Stored items:
[Start of Attachment]

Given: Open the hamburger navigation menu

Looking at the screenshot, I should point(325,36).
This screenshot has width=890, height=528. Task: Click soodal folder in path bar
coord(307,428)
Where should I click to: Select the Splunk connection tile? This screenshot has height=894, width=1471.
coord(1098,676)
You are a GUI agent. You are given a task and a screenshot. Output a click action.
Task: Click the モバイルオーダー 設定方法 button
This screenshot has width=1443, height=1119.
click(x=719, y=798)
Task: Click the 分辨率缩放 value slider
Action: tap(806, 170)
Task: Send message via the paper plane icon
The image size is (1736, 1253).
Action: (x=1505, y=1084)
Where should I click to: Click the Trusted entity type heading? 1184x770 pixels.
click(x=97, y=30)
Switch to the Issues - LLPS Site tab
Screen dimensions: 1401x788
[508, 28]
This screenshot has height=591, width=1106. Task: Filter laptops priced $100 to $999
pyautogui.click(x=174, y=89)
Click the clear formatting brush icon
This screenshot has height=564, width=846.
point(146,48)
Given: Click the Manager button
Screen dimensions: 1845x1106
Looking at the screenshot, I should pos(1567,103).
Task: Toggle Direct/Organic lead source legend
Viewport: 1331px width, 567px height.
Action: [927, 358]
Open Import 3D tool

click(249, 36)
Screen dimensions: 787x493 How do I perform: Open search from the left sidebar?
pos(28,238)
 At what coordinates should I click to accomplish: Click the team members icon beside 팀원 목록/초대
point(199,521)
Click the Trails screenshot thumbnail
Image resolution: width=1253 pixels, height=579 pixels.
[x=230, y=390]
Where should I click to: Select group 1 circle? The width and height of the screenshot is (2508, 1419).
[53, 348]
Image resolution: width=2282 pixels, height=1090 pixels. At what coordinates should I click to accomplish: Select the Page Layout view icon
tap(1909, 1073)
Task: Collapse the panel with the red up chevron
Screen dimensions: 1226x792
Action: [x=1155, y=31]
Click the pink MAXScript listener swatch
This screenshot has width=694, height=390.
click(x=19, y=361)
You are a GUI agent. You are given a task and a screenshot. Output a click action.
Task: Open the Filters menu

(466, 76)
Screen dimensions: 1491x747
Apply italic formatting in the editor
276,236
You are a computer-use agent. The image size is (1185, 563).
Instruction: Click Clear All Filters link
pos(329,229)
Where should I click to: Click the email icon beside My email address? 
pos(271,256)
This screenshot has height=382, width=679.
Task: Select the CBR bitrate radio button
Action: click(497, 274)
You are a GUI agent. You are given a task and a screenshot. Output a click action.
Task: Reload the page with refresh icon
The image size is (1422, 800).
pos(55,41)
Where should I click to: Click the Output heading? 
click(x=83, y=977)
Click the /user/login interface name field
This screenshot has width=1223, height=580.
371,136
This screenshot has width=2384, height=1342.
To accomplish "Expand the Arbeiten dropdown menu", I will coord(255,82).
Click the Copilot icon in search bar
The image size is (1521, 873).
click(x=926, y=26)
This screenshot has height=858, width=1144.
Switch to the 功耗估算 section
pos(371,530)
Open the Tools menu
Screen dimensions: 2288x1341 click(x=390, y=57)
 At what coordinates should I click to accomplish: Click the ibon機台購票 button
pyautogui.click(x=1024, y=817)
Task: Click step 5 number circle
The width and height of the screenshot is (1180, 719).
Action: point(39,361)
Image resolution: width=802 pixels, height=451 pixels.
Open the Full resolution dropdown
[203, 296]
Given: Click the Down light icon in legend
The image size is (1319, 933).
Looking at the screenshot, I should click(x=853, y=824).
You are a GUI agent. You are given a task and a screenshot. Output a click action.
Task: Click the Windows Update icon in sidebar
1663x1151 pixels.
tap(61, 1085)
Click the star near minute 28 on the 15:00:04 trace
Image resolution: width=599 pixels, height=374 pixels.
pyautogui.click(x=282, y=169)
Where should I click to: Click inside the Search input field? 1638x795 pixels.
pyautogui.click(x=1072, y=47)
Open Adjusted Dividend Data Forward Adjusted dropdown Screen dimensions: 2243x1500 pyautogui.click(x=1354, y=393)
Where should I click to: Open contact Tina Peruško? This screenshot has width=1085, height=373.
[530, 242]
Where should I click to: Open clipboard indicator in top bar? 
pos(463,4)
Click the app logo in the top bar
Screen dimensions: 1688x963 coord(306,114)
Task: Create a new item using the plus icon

[End of Attachment]

## DIRECTIONS
Starting at the line with "The image size is (1319, 933).", copy every line down to the last one above, exactly as written and with nothing else.

## SOLUTION BELOW
The image size is (1319, 933).
Looking at the screenshot, I should click(x=853, y=824).
You are a GUI agent. You are given a task and a screenshot. Output a click action.
Task: Click the Windows Update icon in sidebar
1663x1151 pixels.
tap(61, 1085)
Click the star near minute 28 on the 15:00:04 trace
Image resolution: width=599 pixels, height=374 pixels.
pyautogui.click(x=282, y=169)
Where should I click to: Click inside the Search input field? 1638x795 pixels.
pyautogui.click(x=1072, y=47)
Open Adjusted Dividend Data Forward Adjusted dropdown Screen dimensions: 2243x1500 pyautogui.click(x=1354, y=393)
Where should I click to: Open contact Tina Peruško? This screenshot has width=1085, height=373.
[530, 242]
Where should I click to: Open clipboard indicator in top bar? 
pos(463,4)
Click the app logo in the top bar
Screen dimensions: 1688x963 coord(306,114)
Task: Create a new item using the plus icon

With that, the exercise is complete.